- **Excerpted text**:

Do you not know how to read or are you just that dense?

I'm questioning the mechanics behind the feat not the feats themselves. Those black sphere neutralize jutsu, they are basically a counter specifically for that kind of energy/technique/magic/whatever.

They also ignore durability in that they "make disappear" whatever they touch, which is why Kakashi had to teleport part of it away, otherwise Gai could have just punched it himself if that weren't the case.


----------



## Iwandesu (Mar 19, 2014)

Bioness said:


> Do you not know how to read or are you just that dense?
> I'm questioning the mechanics behind the feat not the feats themselves. Those black sphere neutralize jutsu, they are basically a counter specifically for that kind of energy/technique/magic/whatever.
> They also ignore durability in that they "make disappear" whatever they touch, which is why Kakashi had to teleport part of it away, otherwise Gai could have just punched it himself if that weren't the case.

- **Data for the task**:
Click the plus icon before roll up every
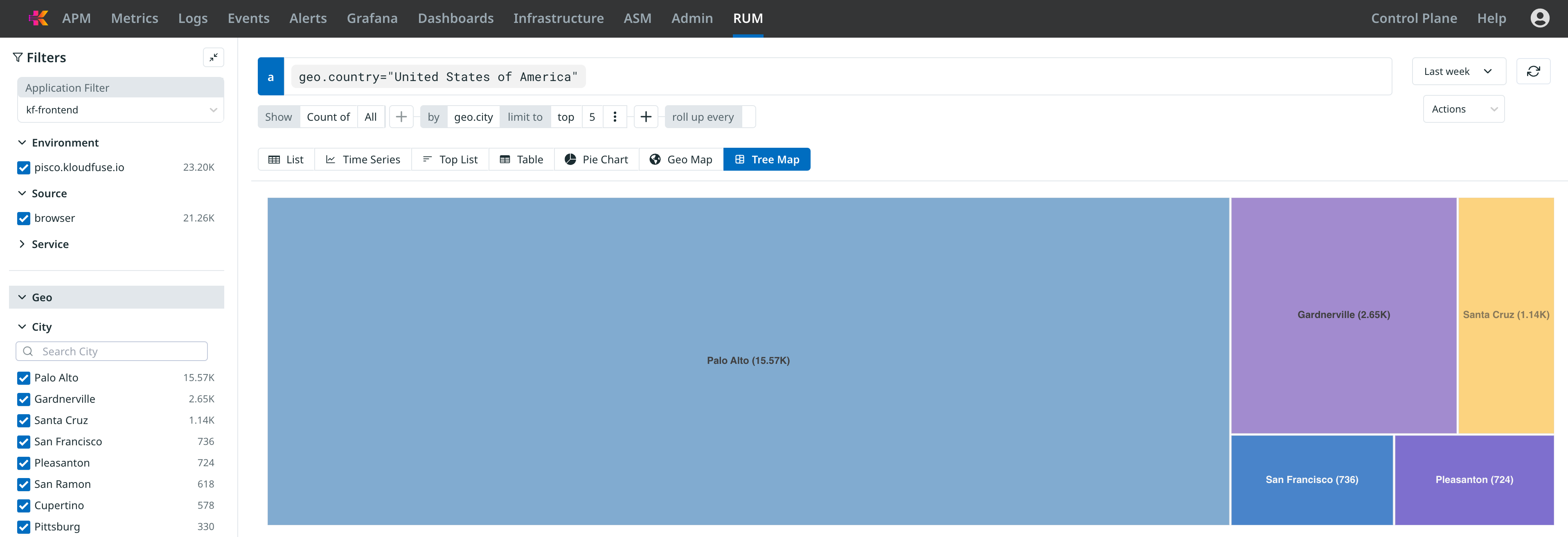Viewport: 1568px width, 537px height. (646, 117)
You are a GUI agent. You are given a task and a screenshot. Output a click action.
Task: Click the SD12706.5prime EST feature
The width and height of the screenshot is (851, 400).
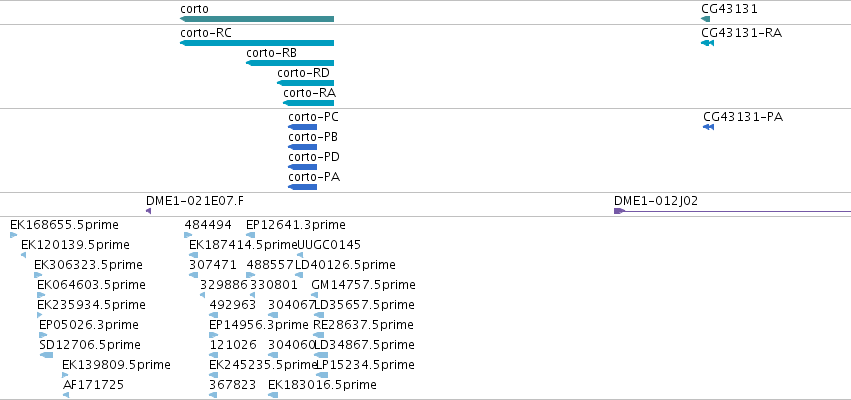tap(46, 355)

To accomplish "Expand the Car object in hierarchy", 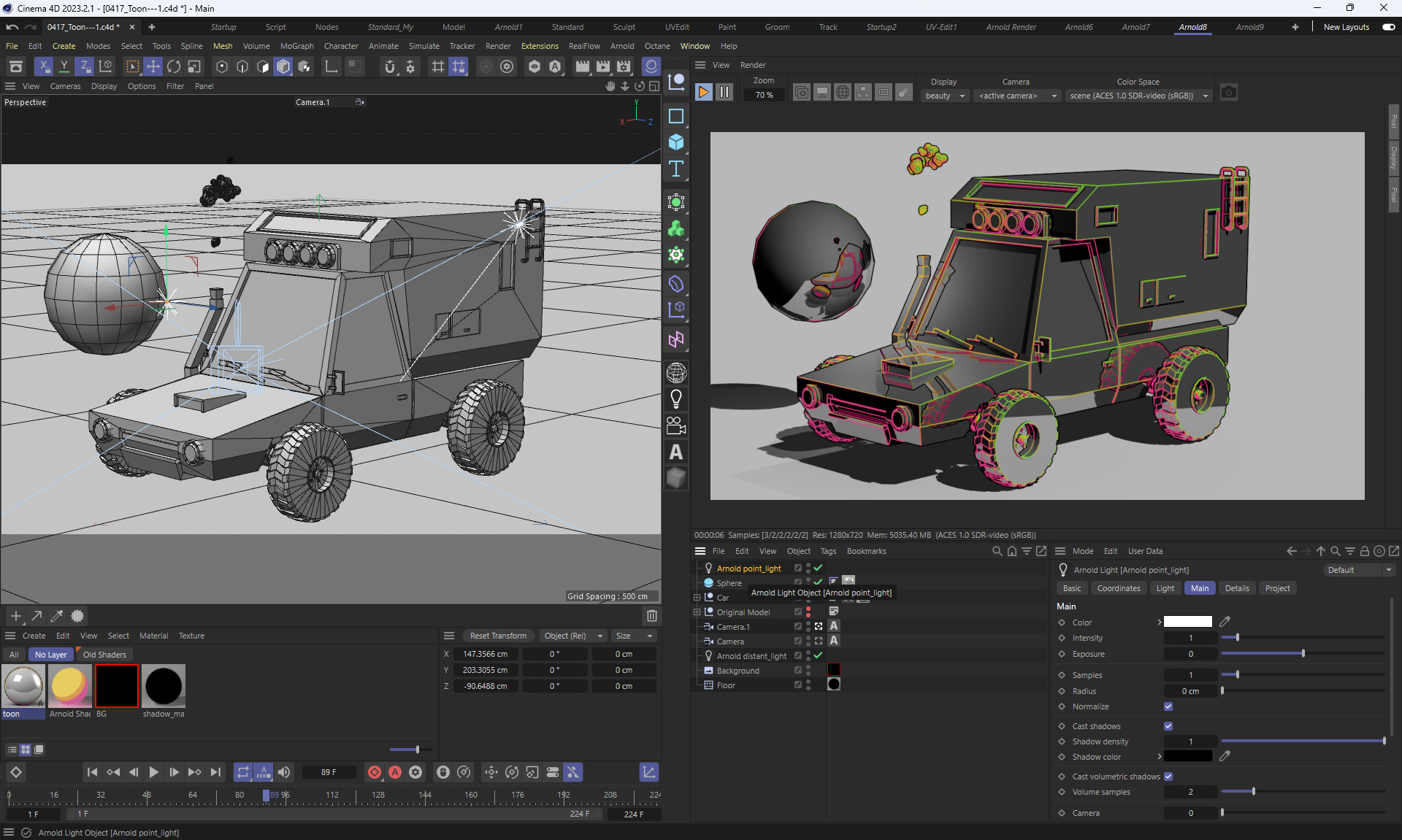I will coord(697,598).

- **Work to do**:
**a.** Count the lines of the records that contain the string "screenshot", treating case as significant, and give only the number.
**b.** Write the next part of the forum thread about the black spheres that neutralize jutsu, picking up right after its last line.
The text and the records are unrelated and should be treated separately.

- **Solved tasks**:
**a.** 2

**b.**
I see your point. Still, gai made juudara bleed and outspeed him (even corned him to use that sphere thing) the feat is him breaking madara casual durability which still ignored Hashi attacks.


----------



## Bioness (Mar 19, 2014)

The speed I'll give you, but making him bleed shouldn't give automatic scaling. I mean he also had his arm torn off, or does no one remember this?


----------



## Iwandesu (Mar 19, 2014)

Bioness said:


> The speed I'll give you, but making him bleed shouldn't give automatic scaling. I mean he also had his arm torn off, or does no one remember this?


Iirc juubito  broke Hashi bijuu Cage just by standing (the same which was stopping juubi).  Madara is stronger than him and has even more of the bijju at his side. make him bleed is well above Hashi gate which is country level. 
And, what? I don't recall madara having his arm torn off unless it was at base.


----------



## shade0180 (Mar 19, 2014)

the torn off arm is from Minato not madara.....

this is the right image which better shows the shield durability.


----------



## Bioness (Mar 19, 2014)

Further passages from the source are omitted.